Work instruction: Could you restate the whole listing word for word?

Information:
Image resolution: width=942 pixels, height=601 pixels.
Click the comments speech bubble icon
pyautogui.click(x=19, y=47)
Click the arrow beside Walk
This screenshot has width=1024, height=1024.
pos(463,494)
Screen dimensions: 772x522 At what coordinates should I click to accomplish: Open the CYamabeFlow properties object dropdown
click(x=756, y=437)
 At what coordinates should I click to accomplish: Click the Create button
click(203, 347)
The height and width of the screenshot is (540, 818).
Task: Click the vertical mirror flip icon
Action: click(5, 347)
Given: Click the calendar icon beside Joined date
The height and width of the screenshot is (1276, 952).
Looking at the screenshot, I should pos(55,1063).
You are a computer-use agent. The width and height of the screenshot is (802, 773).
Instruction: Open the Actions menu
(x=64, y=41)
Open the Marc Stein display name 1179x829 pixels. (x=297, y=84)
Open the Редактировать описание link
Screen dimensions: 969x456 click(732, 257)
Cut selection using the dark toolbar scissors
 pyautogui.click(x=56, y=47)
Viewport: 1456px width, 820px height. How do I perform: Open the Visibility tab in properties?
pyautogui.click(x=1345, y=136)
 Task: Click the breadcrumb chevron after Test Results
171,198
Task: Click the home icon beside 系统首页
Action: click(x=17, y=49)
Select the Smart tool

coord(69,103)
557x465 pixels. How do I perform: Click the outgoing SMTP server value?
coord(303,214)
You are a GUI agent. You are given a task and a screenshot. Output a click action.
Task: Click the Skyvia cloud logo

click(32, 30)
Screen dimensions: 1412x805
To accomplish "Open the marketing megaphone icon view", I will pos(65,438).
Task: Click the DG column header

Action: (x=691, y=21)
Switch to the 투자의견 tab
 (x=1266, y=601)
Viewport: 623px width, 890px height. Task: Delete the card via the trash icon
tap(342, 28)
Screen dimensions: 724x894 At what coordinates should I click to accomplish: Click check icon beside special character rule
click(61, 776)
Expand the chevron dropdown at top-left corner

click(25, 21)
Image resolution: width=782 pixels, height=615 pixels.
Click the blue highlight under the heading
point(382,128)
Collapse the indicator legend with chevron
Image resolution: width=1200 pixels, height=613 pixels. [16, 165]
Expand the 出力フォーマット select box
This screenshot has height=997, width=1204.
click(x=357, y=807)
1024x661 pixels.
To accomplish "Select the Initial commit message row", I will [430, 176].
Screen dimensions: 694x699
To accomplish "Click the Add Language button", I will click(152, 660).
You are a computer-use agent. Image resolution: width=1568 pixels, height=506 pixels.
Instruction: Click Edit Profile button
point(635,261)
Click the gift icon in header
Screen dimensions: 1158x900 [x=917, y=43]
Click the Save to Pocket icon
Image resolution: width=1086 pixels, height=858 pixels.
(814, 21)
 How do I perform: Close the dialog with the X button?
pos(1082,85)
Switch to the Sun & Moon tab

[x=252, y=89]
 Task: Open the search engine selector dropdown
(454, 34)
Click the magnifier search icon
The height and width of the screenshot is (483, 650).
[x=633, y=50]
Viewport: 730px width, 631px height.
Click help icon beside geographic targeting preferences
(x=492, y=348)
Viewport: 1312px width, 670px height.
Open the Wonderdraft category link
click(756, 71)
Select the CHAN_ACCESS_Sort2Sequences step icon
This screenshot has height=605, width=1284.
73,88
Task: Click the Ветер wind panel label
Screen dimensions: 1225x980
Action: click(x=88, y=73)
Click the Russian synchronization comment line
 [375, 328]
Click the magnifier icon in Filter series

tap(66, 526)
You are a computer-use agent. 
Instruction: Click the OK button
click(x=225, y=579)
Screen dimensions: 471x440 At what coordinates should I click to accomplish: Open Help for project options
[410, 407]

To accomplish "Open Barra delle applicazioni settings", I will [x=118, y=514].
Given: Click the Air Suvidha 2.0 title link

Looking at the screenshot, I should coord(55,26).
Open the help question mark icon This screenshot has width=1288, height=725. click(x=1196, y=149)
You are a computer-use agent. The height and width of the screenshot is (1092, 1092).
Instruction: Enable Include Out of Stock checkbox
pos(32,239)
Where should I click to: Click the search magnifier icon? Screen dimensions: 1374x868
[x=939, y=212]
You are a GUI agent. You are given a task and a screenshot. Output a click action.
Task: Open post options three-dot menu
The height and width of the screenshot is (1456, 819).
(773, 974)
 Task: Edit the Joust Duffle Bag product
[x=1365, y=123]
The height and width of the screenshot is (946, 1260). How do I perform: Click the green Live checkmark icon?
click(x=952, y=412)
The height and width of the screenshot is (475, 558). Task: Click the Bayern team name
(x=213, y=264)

Your solution:
Image resolution: width=942 pixels, height=601 pixels.
Click the comments speech bubble icon
pyautogui.click(x=19, y=47)
Click the arrow beside Walk
This screenshot has width=1024, height=1024.
pos(463,494)
Screen dimensions: 772x522 At what coordinates should I click to accomplish: Open the CYamabeFlow properties object dropdown
click(x=756, y=437)
 At what coordinates should I click to accomplish: Click the Create button
click(203, 347)
The height and width of the screenshot is (540, 818).
Task: Click the vertical mirror flip icon
Action: click(5, 347)
Given: Click the calendar icon beside Joined date
The height and width of the screenshot is (1276, 952).
Looking at the screenshot, I should pos(55,1063).
You are a computer-use agent. The width and height of the screenshot is (802, 773).
Instruction: Open the Actions menu
(x=64, y=41)
Open the Marc Stein display name 1179x829 pixels. (x=297, y=84)
Open the Редактировать описание link
Screen dimensions: 969x456 click(732, 257)
Cut selection using the dark toolbar scissors
 pyautogui.click(x=56, y=47)
Viewport: 1456px width, 820px height. How do I perform: Open the Visibility tab in properties?
pyautogui.click(x=1345, y=136)
 Task: Click the breadcrumb chevron after Test Results
171,198
Task: Click the home icon beside 系统首页
Action: click(x=17, y=49)
Select the Smart tool

coord(69,103)
557x465 pixels. How do I perform: Click the outgoing SMTP server value?
coord(303,214)
You are a GUI agent. You are given a task and a screenshot. Output a click action.
Task: Click the Skyvia cloud logo

click(32, 30)
Screen dimensions: 1412x805
To accomplish "Open the marketing megaphone icon view", I will pos(65,438).
Task: Click the DG column header

Action: (x=691, y=21)
Switch to the 투자의견 tab
 (x=1266, y=601)
Viewport: 623px width, 890px height. Task: Delete the card via the trash icon
tap(342, 28)
Screen dimensions: 724x894 At what coordinates should I click to accomplish: Click check icon beside special character rule
click(61, 776)
Expand the chevron dropdown at top-left corner

click(25, 21)
Image resolution: width=782 pixels, height=615 pixels.
Click the blue highlight under the heading
point(382,128)
Collapse the indicator legend with chevron
Image resolution: width=1200 pixels, height=613 pixels. [16, 165]
Expand the 出力フォーマット select box
This screenshot has height=997, width=1204.
click(x=357, y=807)
1024x661 pixels.
To accomplish "Select the Initial commit message row", I will [430, 176].
Screen dimensions: 694x699
To accomplish "Click the Add Language button", I will click(152, 660).
You are a computer-use agent. Image resolution: width=1568 pixels, height=506 pixels.
Instruction: Click Edit Profile button
point(635,261)
Click the gift icon in header
Screen dimensions: 1158x900 [x=917, y=43]
Click the Save to Pocket icon
Image resolution: width=1086 pixels, height=858 pixels.
(814, 21)
 How do I perform: Close the dialog with the X button?
pos(1082,85)
Switch to the Sun & Moon tab

[x=252, y=89]
 Task: Open the search engine selector dropdown
(454, 34)
Click the magnifier search icon
The height and width of the screenshot is (483, 650).
[x=633, y=50]
Viewport: 730px width, 631px height.
Click help icon beside geographic targeting preferences
(x=492, y=348)
Viewport: 1312px width, 670px height.
Open the Wonderdraft category link
click(756, 71)
Select the CHAN_ACCESS_Sort2Sequences step icon
This screenshot has height=605, width=1284.
73,88
Task: Click the Ветер wind panel label
Screen dimensions: 1225x980
Action: click(x=88, y=73)
Click the Russian synchronization comment line
 [375, 328]
Click the magnifier icon in Filter series

tap(66, 526)
You are a computer-use agent. 
Instruction: Click the OK button
click(x=225, y=579)
Screen dimensions: 471x440 At what coordinates should I click to accomplish: Open Help for project options
[410, 407]

To accomplish "Open Barra delle applicazioni settings", I will [x=118, y=514].
Given: Click the Air Suvidha 2.0 title link

Looking at the screenshot, I should coord(55,26).
Open the help question mark icon This screenshot has width=1288, height=725. click(x=1196, y=149)
You are a computer-use agent. The height and width of the screenshot is (1092, 1092).
Instruction: Enable Include Out of Stock checkbox
pos(32,239)
Where should I click to: Click the search magnifier icon? Screen dimensions: 1374x868
[x=939, y=212]
You are a GUI agent. You are given a task and a screenshot. Output a click action.
Task: Open post options three-dot menu
The height and width of the screenshot is (1456, 819).
(773, 974)
 Task: Edit the Joust Duffle Bag product
[x=1365, y=123]
The height and width of the screenshot is (946, 1260). How do I perform: Click the green Live checkmark icon?
click(x=952, y=412)
The height and width of the screenshot is (475, 558). Task: Click the Bayern team name
(x=213, y=264)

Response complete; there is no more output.